– Где он?! – заорал человек.
– Кто? Медонос?
– Чемоданчик! Ядерный чемоданчик где?!
– Что?
– Говори! Убью на хрен!
– Медонос вышел, нияего не знаю… Выстрел услышал, так и убежал…
– Урод недоделанный! – выругался Гавриил и выскочил из спальни.
Глаша без сил упала на кровать.
Вновь послышался звон стекол, и все затихло.
С улицы донесся далекий вой сирен. Он рос, приближаясь. Замелькали в окне блики проблесковых маячков.
Дверь приоткрылась, и в спальню вошел Медонос.
– Ч-что… с-случилось… – пробормотала Глаша.
– Воришки в сад забрались. Охрана пальнула в них пару раз. Мерзавцы тут же убрались, – сообщил Медонос.
– Н-не убили никого? – спросила дрогнувшим голосом.
– Похоже, что нет. А жаль. Ладно, я прилягу, а ты сходи вниз и приготовь-ка мне чайку, – приказал Медонос и бросил ей коротенький махровый халатик.
– Тут один из них… ворвался сюда… – призналась Глаша.
– И что? – живо спросил Медонос. Но уж явно не потому, что за Глашу встревожился.
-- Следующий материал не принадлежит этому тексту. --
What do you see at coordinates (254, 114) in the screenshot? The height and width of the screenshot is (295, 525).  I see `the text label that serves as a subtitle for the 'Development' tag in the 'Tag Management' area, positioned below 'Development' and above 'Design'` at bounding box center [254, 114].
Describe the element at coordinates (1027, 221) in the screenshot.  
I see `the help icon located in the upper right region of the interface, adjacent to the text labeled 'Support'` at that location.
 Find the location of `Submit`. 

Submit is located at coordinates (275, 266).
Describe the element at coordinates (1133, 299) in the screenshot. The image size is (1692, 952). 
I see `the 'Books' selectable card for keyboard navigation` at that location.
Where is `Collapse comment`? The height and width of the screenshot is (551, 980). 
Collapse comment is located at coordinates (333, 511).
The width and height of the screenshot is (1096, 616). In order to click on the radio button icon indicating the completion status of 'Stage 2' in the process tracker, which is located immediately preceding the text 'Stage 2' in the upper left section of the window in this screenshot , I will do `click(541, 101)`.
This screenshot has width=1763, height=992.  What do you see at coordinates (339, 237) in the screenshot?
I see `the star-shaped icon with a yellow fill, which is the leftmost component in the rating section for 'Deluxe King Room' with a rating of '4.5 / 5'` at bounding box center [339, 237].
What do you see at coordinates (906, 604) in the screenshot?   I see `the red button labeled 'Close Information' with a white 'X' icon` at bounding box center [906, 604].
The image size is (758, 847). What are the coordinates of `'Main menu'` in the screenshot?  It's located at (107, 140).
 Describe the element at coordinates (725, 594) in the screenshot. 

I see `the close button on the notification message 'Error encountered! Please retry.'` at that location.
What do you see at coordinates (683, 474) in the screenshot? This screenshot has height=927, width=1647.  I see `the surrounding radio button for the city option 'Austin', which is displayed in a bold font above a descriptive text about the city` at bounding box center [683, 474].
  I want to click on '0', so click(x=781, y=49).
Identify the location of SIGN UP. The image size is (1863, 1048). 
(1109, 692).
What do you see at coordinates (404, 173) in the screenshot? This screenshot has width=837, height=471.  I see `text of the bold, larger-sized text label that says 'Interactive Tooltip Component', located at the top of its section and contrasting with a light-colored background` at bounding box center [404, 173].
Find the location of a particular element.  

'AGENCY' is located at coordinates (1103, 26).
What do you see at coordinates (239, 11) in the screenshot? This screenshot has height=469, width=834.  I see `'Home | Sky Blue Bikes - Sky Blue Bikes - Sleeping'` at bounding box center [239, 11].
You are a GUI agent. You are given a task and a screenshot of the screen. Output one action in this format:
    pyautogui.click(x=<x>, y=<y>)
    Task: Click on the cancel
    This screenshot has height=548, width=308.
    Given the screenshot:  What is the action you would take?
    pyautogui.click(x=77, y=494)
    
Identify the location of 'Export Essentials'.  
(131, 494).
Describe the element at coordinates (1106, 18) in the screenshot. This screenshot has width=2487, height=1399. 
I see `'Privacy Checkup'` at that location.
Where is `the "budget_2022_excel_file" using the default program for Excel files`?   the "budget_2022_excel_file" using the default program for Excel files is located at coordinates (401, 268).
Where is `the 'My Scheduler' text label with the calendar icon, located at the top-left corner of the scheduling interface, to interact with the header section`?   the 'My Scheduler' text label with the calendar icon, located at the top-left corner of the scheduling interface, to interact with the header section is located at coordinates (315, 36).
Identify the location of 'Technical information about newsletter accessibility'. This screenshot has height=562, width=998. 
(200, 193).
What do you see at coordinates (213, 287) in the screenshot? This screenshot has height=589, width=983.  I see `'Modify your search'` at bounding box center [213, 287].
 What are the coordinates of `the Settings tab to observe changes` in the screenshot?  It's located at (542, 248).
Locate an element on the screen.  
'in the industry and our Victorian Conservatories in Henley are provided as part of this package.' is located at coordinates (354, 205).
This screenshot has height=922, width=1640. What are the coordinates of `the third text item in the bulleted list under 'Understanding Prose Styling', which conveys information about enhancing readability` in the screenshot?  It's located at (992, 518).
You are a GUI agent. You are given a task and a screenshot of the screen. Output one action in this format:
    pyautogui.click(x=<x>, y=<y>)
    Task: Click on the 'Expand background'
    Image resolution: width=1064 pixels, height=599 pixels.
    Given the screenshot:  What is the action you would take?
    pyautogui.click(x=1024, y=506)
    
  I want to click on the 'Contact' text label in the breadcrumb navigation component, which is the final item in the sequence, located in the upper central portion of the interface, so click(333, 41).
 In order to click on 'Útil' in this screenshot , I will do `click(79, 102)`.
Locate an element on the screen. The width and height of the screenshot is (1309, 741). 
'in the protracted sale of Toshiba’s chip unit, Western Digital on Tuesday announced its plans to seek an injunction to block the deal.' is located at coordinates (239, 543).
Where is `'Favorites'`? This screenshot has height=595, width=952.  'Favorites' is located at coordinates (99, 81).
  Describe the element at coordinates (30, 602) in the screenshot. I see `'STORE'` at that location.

– О тебе спрашивал. Потом ушел.
– Принеси мне чайку, – повторил просьбу Медонос.
Глаше вдруг стало до слез обидно, что Медонос ее вот так бросил в минуту опасности, как какую-то совершенно не нужную вещь. Она понимала: этот черный его искал, ему опасность грозила, а не ей. Но все равно, слезы сами собой навернулись на глаза.
– А менты? – спросила, надевая розовый халат.
Ментов она боялась куда больше, чем таинственных «бандитов».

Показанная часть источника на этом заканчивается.